> [Given data]
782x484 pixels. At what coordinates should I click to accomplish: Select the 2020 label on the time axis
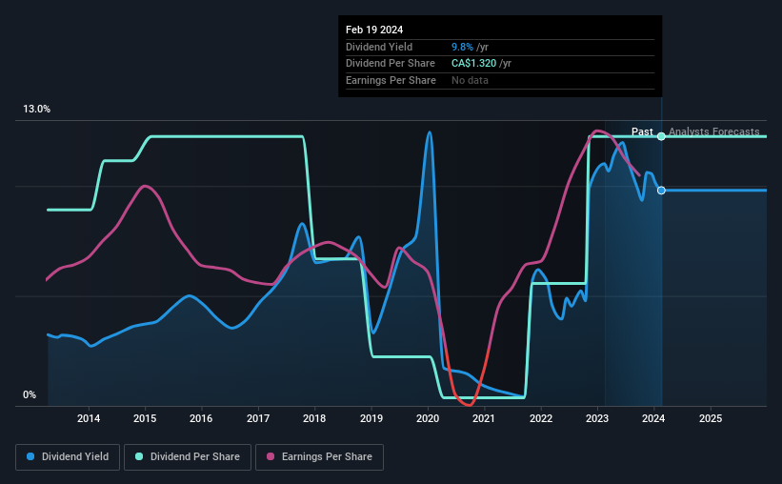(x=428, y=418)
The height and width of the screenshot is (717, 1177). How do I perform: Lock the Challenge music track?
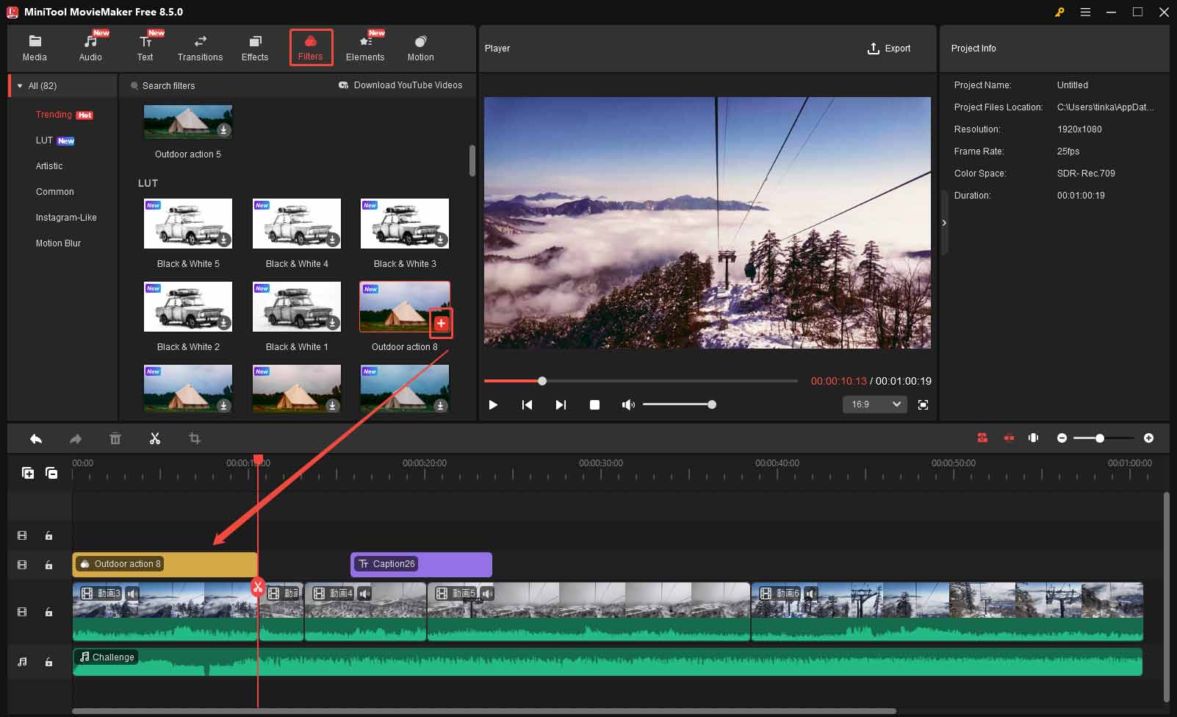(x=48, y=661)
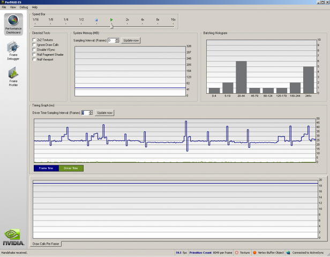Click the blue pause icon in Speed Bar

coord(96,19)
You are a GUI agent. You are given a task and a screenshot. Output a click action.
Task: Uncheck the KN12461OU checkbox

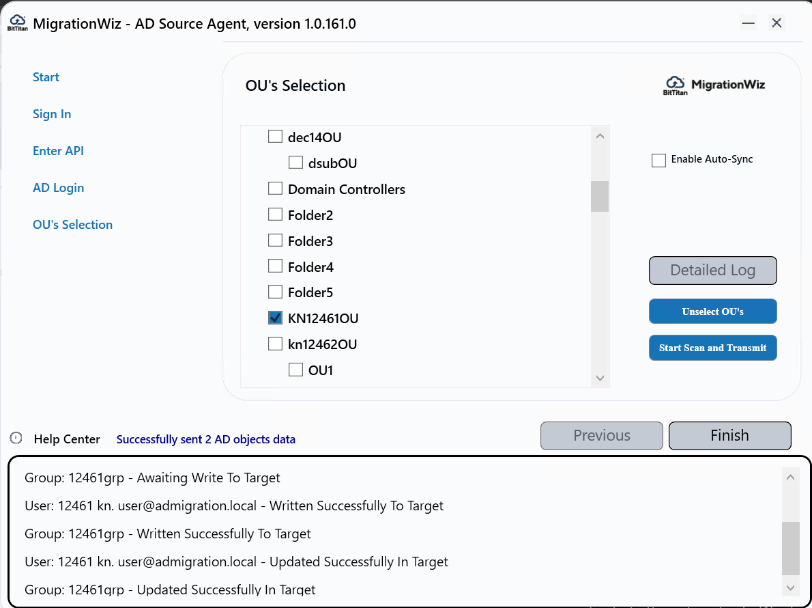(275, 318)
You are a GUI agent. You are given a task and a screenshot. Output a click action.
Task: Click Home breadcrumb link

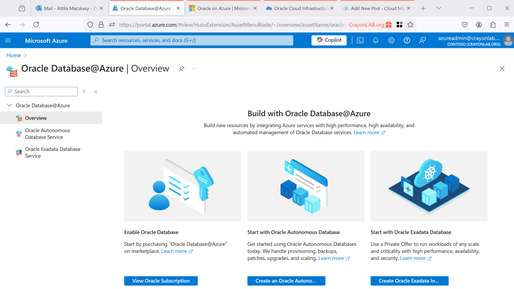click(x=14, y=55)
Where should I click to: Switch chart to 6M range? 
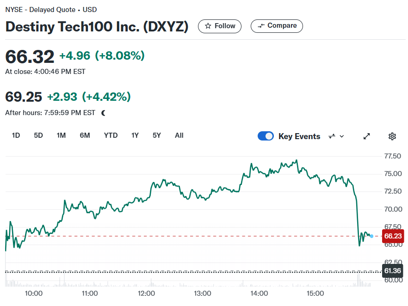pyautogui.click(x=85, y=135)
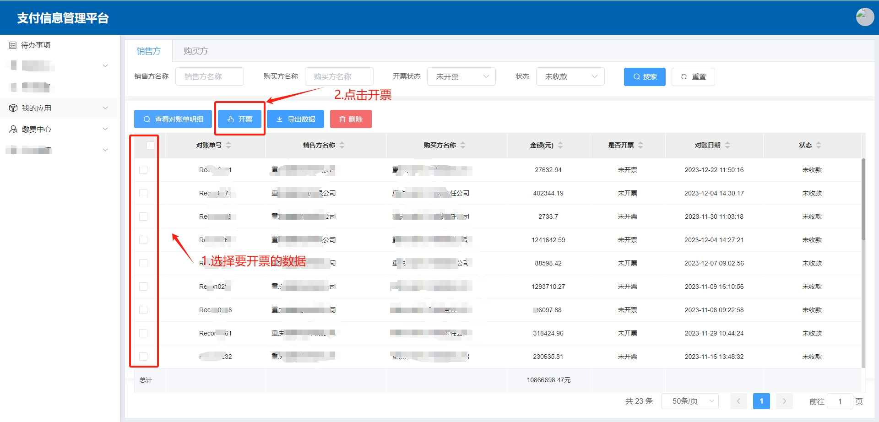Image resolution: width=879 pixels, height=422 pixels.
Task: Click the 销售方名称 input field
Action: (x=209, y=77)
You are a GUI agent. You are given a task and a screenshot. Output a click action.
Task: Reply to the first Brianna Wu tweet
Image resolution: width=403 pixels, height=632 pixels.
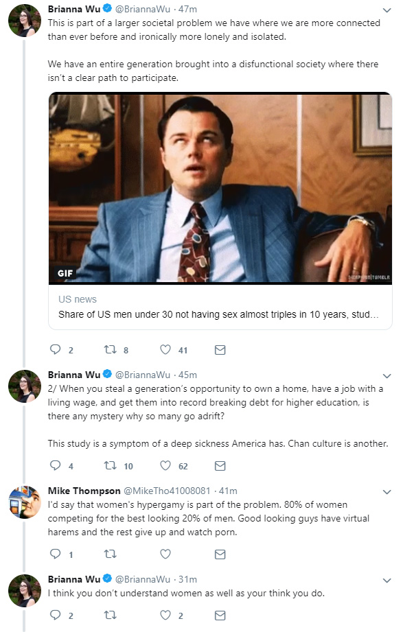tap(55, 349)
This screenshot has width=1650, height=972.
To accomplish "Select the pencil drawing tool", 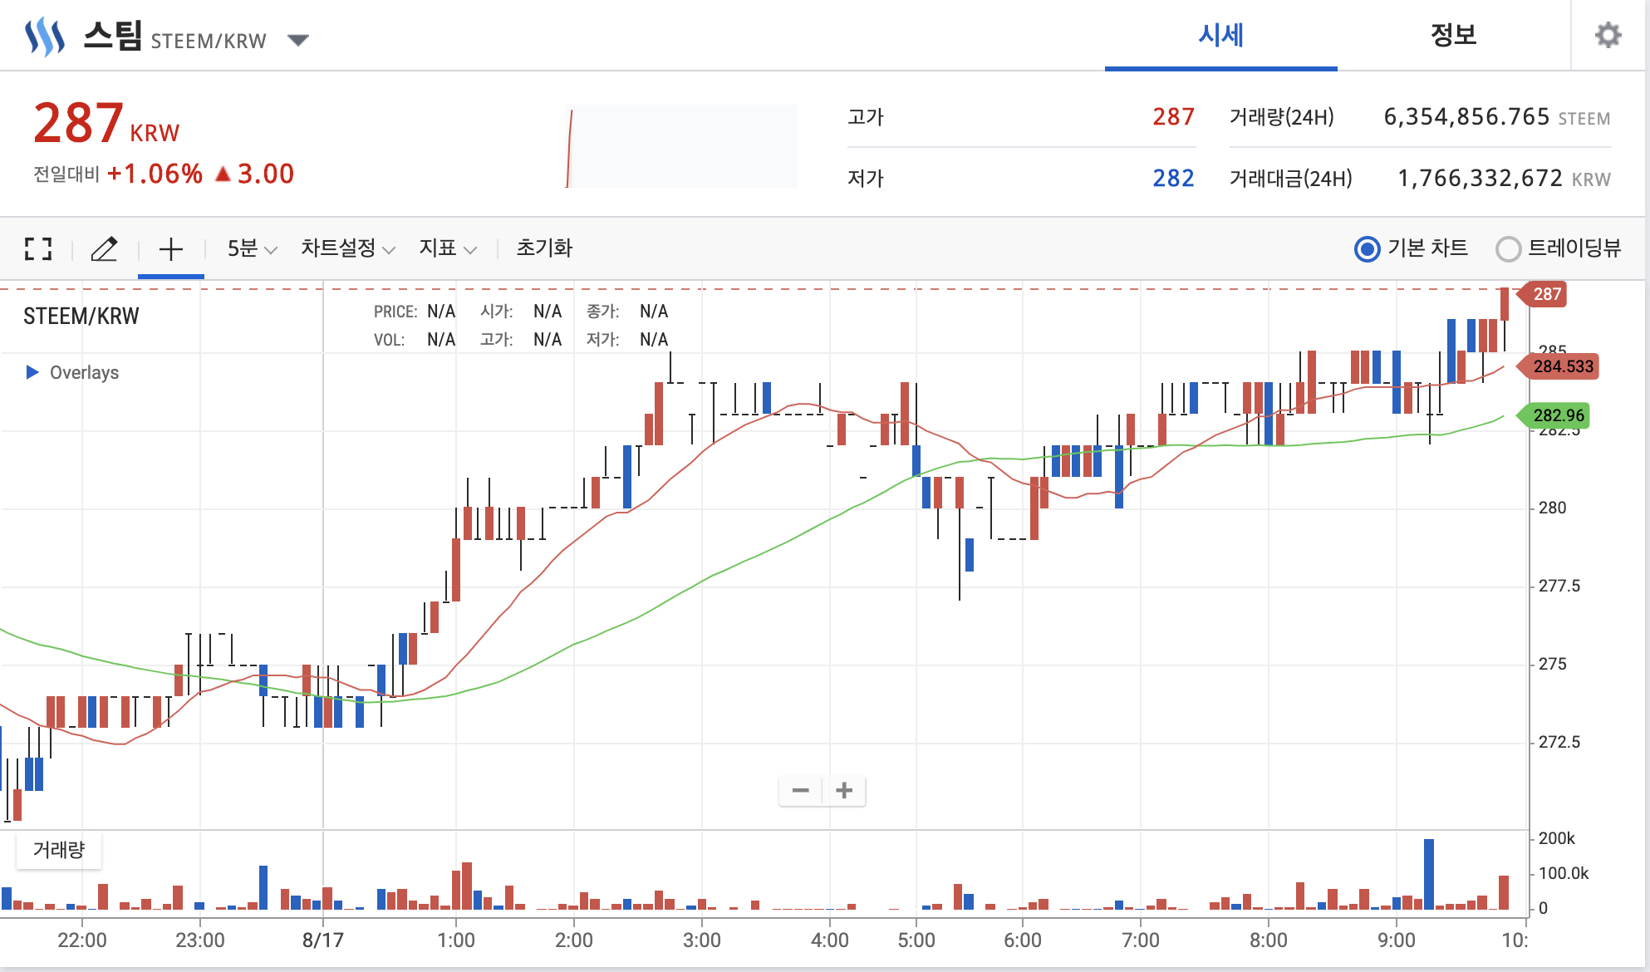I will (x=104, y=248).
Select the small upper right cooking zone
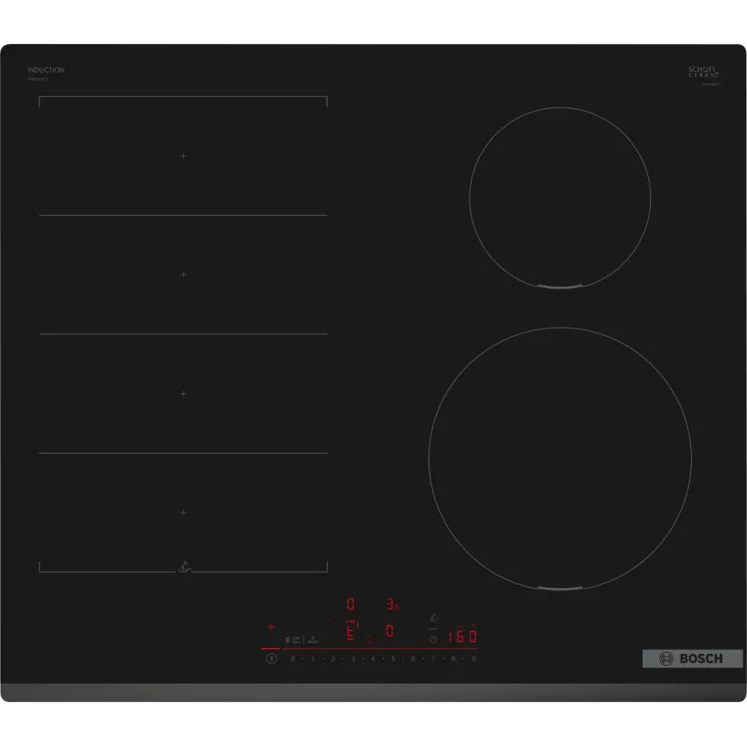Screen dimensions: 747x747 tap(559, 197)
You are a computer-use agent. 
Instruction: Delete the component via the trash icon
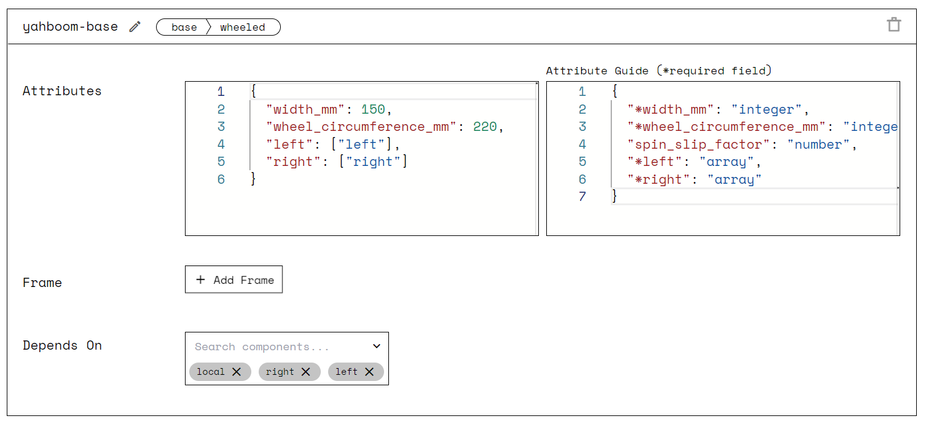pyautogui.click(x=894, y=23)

> [Written instruction]
Reproduce verbatim each line of the data, from the first line up to and including the line that contains "coord(96,19)". Omit the pictures from your answer.

> [Result of the task]
782x484 pixels. At what coordinates should I click to accomplish: Select the 2020 label on the time axis
(x=428, y=418)
The height and width of the screenshot is (717, 1177). How do I perform: Lock the Challenge music track?
(x=48, y=661)
Click the blue pause icon in Speed Bar

coord(96,19)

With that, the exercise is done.